WHAT TO WORK ON>
Search the records for the string "computer", then copy each line where it appears.

━━━━━ EXERCISE INPUTS

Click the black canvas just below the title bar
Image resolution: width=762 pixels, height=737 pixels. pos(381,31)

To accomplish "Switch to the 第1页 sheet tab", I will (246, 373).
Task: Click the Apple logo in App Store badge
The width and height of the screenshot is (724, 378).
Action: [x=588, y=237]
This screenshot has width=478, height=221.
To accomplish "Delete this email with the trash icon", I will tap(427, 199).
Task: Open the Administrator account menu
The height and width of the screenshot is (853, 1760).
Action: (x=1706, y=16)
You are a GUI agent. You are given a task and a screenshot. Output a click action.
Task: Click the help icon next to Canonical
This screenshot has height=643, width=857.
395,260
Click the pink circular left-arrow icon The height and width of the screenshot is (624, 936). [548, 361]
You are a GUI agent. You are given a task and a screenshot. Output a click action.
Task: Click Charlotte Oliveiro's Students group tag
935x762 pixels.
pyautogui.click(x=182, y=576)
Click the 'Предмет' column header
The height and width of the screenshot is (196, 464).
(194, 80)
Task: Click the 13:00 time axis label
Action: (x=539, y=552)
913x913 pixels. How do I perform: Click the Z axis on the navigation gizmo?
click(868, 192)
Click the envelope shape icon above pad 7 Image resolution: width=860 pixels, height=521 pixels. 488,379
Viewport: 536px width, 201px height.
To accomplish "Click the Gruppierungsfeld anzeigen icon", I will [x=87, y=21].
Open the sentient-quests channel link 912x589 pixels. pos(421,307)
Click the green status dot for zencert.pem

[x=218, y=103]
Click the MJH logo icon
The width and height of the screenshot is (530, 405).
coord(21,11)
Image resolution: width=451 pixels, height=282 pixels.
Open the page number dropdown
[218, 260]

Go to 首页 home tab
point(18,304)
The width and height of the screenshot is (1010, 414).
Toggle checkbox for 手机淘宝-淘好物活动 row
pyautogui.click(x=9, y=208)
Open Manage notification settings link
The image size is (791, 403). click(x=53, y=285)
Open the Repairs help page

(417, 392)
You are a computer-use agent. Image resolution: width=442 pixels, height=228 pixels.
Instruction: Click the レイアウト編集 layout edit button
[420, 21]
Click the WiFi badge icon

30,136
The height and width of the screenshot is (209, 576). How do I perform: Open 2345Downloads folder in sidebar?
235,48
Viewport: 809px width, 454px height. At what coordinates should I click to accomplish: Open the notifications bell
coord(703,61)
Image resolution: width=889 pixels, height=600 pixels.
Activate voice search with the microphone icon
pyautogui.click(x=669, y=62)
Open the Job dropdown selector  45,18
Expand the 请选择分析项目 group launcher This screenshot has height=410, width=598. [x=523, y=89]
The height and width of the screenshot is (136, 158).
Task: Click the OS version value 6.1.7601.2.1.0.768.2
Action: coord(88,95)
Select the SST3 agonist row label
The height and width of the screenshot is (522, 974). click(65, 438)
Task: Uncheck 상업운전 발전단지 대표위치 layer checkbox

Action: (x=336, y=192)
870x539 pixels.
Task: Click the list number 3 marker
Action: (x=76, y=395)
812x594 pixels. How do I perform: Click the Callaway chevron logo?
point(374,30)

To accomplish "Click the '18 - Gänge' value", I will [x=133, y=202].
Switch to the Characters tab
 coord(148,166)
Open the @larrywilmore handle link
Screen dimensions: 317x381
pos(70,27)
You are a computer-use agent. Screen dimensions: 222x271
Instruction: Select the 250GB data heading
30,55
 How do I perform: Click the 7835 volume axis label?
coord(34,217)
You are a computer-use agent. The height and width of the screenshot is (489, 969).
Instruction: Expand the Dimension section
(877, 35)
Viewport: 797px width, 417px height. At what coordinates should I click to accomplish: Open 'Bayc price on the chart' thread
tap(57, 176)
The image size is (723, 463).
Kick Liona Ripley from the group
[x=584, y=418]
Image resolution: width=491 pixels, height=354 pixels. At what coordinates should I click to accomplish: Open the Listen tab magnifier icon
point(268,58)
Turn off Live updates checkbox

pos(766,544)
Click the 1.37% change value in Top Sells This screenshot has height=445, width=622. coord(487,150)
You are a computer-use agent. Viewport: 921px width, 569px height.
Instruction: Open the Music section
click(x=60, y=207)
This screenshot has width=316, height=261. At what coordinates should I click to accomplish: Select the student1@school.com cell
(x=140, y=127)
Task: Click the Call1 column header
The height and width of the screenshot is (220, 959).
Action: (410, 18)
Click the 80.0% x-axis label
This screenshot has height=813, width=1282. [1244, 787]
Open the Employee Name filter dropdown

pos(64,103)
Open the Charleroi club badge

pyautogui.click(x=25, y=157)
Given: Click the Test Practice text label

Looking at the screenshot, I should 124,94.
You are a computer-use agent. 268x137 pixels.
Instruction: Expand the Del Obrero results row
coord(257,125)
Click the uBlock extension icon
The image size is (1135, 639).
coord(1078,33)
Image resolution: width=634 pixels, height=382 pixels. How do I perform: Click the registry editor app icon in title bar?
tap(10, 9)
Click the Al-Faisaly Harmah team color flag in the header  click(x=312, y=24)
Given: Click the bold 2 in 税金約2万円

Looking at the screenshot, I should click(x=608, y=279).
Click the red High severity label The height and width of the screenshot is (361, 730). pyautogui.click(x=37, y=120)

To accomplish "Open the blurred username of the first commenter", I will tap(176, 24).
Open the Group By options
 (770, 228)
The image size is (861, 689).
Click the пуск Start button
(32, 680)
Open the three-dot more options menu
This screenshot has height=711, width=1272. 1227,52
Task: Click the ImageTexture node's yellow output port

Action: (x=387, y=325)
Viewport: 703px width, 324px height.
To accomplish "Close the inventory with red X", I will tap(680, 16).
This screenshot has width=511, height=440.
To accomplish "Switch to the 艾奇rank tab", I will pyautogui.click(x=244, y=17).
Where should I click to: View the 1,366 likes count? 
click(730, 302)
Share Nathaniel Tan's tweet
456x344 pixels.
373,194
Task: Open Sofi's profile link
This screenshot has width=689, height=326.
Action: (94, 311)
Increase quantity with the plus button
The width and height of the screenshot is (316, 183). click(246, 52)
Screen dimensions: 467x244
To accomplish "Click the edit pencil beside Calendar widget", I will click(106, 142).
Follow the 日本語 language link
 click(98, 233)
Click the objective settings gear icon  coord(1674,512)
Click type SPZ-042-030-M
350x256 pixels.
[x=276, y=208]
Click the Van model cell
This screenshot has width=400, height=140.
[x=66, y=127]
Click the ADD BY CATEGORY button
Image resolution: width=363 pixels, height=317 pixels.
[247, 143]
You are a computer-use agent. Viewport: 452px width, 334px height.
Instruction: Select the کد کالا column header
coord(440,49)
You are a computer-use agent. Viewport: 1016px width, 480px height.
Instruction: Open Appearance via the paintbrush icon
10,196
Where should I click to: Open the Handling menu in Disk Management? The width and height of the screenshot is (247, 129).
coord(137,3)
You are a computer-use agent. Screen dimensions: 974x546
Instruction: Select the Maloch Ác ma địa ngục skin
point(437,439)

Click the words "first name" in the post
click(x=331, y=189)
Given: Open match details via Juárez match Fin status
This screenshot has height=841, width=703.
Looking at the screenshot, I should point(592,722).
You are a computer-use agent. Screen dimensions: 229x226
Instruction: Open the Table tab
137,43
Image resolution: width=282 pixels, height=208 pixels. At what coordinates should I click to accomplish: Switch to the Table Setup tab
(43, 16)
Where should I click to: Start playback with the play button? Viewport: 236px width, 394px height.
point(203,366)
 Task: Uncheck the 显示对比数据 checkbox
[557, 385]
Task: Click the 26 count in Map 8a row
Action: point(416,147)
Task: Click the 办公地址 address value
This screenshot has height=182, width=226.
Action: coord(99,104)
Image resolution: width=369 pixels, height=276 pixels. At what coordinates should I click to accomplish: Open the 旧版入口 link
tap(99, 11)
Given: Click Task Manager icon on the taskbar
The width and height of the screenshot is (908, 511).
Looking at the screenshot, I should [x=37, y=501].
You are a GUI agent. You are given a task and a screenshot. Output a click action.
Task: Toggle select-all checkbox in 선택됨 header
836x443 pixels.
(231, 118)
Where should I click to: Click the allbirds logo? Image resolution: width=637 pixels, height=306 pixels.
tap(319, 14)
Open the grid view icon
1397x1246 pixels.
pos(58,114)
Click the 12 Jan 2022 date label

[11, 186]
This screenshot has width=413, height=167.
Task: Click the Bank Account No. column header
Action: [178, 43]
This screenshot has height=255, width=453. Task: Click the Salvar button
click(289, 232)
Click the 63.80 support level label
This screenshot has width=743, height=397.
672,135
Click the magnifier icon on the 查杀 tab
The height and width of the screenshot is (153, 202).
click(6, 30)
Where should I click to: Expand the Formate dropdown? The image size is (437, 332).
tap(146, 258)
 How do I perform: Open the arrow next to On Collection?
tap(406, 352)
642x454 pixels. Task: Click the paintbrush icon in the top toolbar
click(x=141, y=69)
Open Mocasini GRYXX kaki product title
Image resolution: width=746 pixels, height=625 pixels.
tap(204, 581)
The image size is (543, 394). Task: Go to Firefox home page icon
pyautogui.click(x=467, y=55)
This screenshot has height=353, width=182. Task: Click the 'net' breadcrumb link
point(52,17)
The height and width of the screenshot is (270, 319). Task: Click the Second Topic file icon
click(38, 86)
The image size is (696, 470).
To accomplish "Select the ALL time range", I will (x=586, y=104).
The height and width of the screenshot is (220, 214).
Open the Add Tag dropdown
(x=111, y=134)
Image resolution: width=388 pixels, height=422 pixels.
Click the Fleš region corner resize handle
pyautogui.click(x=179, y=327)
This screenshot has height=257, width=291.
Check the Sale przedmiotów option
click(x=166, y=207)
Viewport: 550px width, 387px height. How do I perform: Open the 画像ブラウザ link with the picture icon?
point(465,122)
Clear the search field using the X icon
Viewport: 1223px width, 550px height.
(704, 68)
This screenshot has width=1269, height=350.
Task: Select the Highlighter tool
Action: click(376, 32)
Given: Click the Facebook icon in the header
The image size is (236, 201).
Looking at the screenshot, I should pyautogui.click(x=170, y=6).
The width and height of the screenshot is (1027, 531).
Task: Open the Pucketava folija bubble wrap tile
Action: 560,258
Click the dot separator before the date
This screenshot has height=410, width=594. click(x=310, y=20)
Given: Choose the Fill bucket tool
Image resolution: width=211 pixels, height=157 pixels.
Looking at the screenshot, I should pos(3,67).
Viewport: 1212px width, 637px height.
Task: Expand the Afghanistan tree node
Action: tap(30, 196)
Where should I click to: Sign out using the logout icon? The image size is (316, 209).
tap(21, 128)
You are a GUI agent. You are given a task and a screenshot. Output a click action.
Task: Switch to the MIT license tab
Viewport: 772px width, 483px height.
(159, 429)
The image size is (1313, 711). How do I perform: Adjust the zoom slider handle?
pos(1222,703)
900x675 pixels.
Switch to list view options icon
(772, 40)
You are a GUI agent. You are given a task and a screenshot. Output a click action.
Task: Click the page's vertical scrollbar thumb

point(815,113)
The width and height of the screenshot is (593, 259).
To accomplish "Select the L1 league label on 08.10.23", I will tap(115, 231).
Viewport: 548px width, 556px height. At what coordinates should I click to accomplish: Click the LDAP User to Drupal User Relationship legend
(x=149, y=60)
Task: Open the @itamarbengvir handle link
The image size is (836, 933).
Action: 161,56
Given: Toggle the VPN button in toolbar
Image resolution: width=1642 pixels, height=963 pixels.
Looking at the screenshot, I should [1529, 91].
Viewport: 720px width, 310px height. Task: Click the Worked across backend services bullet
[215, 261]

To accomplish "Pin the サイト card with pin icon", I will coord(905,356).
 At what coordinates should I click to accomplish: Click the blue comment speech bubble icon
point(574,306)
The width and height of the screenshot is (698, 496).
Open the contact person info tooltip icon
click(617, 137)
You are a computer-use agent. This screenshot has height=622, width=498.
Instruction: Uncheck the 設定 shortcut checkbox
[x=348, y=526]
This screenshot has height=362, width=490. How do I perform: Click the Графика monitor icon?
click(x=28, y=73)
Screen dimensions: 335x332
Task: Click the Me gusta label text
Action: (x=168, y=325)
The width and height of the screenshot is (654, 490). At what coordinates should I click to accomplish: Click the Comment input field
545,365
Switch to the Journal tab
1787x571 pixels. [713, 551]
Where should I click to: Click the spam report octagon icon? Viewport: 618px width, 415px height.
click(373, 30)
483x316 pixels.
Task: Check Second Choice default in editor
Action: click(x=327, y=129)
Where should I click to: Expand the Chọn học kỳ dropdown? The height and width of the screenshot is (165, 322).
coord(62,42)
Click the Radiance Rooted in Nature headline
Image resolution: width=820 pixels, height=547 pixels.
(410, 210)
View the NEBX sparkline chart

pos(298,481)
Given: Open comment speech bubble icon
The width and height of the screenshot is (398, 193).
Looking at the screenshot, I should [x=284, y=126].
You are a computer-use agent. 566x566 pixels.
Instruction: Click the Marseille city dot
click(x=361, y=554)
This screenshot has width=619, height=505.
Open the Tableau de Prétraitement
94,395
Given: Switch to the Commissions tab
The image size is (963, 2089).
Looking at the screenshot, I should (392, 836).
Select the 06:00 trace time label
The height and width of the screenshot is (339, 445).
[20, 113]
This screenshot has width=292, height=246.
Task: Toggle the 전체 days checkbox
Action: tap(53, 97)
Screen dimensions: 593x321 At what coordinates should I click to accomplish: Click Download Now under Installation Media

━━━━━━━━━━

WRITTEN SOLUTION>
You are a computer-use agent. Image resolution: width=442 pixels, height=228 pixels.
You are a computer-use agent. Screen dimensions: 222x271
You are a computer-use agent. The height and width of the screenshot is (489, 969).
You are a computer-use agent. Viewport: 921px width, 569px height.
You are a computer-use agent. 268x137 pixels.
You are a computer-use agent. Viewport: 452px width, 334px height.
You are a computer-use agent. Viewport: 1016px width, 480px height.
You are a computer-use agent. Screen dimensions: 974x546
You are a computer-use agent. Screen dimensions: 229x226
You are a computer-use agent. This screenshot has height=622, width=498.
You are a computer-use agent. 566x566 pixels.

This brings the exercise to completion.